ANN's Daily Aero-Tips (12.26.06): Fuel Gauges

Aero-Tips!

A good pilot is always learning -- how many times have you heard this old standard throughout your flying career? There is no truer statement in all of flying (well, with the possible exception of "there are no old, bold pilots.")

Aero-News has called upon the expertise of Thomas P. Turner, master CFI and all-around-good-guy, to bring our readers -- and us -- daily tips to improve our skills as aviators. Some of them, you may have heard before... but for each of us, there will also be something we might never have considered before, or something that didn't "stick" the way it should have the first time we memorized it for the practical test.

Look for our daily Aero-Tips segments, coming each day to you through the Aero-News Network.

Aero-Tips 12.26.06

It's depressing how many airplanes run out of fuel just short of the pilot's intended destination. Part of the reason for fuel starvation and fuel exhaustion mishaps may be that fuel gauges are notoriously inaccurate.

Most lightplane fuel gauges are electrical-mechanical devices. A common installation will have float sensors in the fuel tanks, sometimes multiple sensors within a singe tank. As fuel level decreases the float descends in the tank. Pivoting on an arm, this drives the other end of the arm upward as the float drops.
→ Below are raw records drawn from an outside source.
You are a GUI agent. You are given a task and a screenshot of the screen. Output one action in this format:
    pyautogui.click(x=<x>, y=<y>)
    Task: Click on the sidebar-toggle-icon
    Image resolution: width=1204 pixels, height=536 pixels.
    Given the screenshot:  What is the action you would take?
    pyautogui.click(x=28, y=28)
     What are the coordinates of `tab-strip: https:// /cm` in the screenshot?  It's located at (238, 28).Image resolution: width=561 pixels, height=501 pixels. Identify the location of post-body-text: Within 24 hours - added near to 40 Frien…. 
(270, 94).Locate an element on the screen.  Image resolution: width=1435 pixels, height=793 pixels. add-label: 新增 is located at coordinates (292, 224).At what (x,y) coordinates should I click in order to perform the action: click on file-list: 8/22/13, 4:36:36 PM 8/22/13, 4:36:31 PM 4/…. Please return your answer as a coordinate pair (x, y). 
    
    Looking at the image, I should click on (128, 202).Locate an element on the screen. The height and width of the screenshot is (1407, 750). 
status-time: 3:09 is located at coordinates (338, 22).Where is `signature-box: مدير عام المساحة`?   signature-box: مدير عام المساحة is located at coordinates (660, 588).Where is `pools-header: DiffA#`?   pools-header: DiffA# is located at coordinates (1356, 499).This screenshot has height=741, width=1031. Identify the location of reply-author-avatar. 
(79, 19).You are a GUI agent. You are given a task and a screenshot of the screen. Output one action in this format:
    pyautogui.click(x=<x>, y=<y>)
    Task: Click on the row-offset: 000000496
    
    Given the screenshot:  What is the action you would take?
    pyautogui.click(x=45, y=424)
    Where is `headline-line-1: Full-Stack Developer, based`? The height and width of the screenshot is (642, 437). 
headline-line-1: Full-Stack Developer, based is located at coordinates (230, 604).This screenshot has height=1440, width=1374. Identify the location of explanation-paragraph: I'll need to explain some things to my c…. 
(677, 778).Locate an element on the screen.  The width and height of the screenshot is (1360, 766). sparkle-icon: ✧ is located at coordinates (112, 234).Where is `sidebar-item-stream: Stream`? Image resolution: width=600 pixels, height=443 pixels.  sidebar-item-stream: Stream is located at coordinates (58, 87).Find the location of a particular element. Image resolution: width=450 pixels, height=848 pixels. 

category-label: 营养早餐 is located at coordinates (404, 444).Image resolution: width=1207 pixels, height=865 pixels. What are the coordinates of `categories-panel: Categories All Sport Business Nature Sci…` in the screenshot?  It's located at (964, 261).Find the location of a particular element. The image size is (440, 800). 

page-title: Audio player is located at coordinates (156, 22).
This other end of the arm makes contact with a wire or strip of metal; a small amount of electricity flows through this part of the sensor and, the farther up the arm rises (as the float drops), the greater amount of wire or metal electricity must flow through in the system.

The senor measures the drop in electrical power on the other end of this wire or metal strip. The amount of electricity sensed is directly proportional to the resistance encountered by electricity through the sensor, which in turn is a direct function of the distance the electricity must flow. Hence, as the float drops and the other end of the arm rises, there's more electricity lost in the system. Circuits in the cockpit change this electrical reading to an indicated fuel level.

Anything that affects the system-fuel sloshing in turbulence, uncoordinated flight, low electrical power, old wiring, stuck floats or bad circuit boards-results in an inaccurate fuel indication.

In fact, fuel gauges in our aircraft are required to real accurately only when the tank is empty... like they do us a lot of good at that point. Fuel gauges are a good trend instrument, to see if the fuel load is about what you expect, and is burning off an a predictable rate, but they need to be verified by visually checking fuel level in the tanks, comparison to other fuel indicators like totalizers, and cross-checking against known amounts of fuel put into the tanks before flight, indicated fuel burn, and a good old clock.

Aero-tip of the day: Understand the use and limitations of cockpit fuel indicators.